Engineering a probiotic strain of Escherichia coli to induce the regression of colorectal cancer through production of 5-aminolevulinic acid

Abstract

Bacterial vectors can be engineered to generate microscopic living therapeutics to produce and deliver anticancer agents. Escherichia coli Nissle 1917 (Nissle 1917) is a promising candidate with probiotic properties. Here, we used Nissle 1917 to develop a metabolic strategy to produce 5-aminolevulinic acid (5-ALA) from glucose as 5-ALA plays an important role in the photodynamic therapy of cancers. The coexpression of hemA^M and hemL using a low copy-number plasmid led to remarkable accumulation of 5-ALA. The downstream pathway of 5-ALA biosynthesis was inhibited by levulinic acid (LA). Small-scale cultures of engineered Nissle 1917 produced 300 mg l^-1 of 5-ALA. Recombinant Nissle 1917 was applied to deliver 5-ALA to colorectal cancer cells, in which it induced the accumulation of antineoplastic protoporphyrin X (PpIX) and specific cytotoxicity towards colorectal cancer cells irradiated with a 630 nm laser.
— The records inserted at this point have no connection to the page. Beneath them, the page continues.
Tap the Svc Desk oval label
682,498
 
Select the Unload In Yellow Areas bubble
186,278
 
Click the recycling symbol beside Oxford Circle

Moreover, this novel combination therapy proved effective in a mouse xenograft model and was not cytotoxic to normal tissues. These findings suggest that Nissle 1917 will serve as a potential carrier to effectively deliver 5-ALA for cancer therapy.

Fig. 1

5‐ALA production from glucose in Nissle 1917 (A) and targeted delivery of 5‐ALA into tumour cells (B). 5‐ALA, 5‐aminolevulinic acid; GSA, glutamate‐1‐semialdehyde aminotransferase; Gln^tRNA, glutamyl‐tRNA; LA, levulinic acid; PBG, porphobilinogen; PpIX, protoporphyrin IX; ROS, reactive oxygen species.

Fig. 2

The growth (A), glucose consumption (B), accumulation of 5‐ALA (C) and PBG (D) and colour changes (E) in Nissle 1917 ENAL after addition of LA. 20 g l⁻¹ glucose was added initially as the sole carbon source with 10 g l⁻¹ addition at 40 h. Statistical analysis was conducted using two‐way ANOVA with Tukey’s multiple comparisons test, ***P < 0.001, ****P < 0.0001 (n = 3 per group; each group tested in triplicate; mean ± SEM).

Fig. 3

In vitro analysis of the anticancer effects of 5‐ALA·HCl and Nissle 1917 ENAL. A. Representative histogram (left) and bar graph (right) of PpIX fluorescence measured by flow cytometry in HCT116 cells treated with 5‐ALA·HCl for 6 h and with ENAL for 90 min (n = 3 per group of three replicates, ****P < 0.0001, two‐way ANOVA with Dunnett's multiple comparisons test). B. Cell viability assay of the in vitro anticancer effects of 5‐ALA·HCl and ENAL (n = 3 per group of three replicates, ***P < 0.001, two‐way ANOVA with Dunnett's multiple comparisons test). C. DCFH‐DA assay (representative histogram and bar graph) of intracellular ROS generation using flow cytometry of HCT116 cells treated with 5‐ALA·HCl for 8 h and with ENAL for 90 min (n = 3 per group of three replicates, ****P < 0.0001, two‐way ANOVA with Dunnett's multiple comparisons test). All data are expressed as the mean ± SEM.

Fig. 4

Treatment with 5‐ALA·HCl and Nissle 1917 ENAL reduces the tumour growth rate in a xenograft model. A. The retention of ENAL in different tissues was measured on days 2 (n = 4 mice), 4 (n = 3 mice), 8 (n = 3 mice) and 12 (n = 4 mice) after i.p. administration of 1 × 10⁷ CFU. B–C. Mice transplanted with HCT116 cells were treated daily for 12 days with PBS, ALA 1 (20 mg kg⁻¹ 5‐ALA·HCl), ALA 2 (50 mg kg⁻¹ 5‐ALA·HCl); or treated with 1 × 10⁷ cells 100 μl⁻¹ PBS of EN1920 or ENAL every six days for 12 days (n = 3–4 per group, *P = 0.0227, *P = 0.0457, ****P < 0.0001, two‐way ANOVA with Dunnett's multiple comparisons test). D. Body weight of each group (n = 3–4 per group, n.s. not significant (P > 0.05), two‐way ANOVA with Dunnett's multiple comparisons test). All data are shown as mean ± SEM.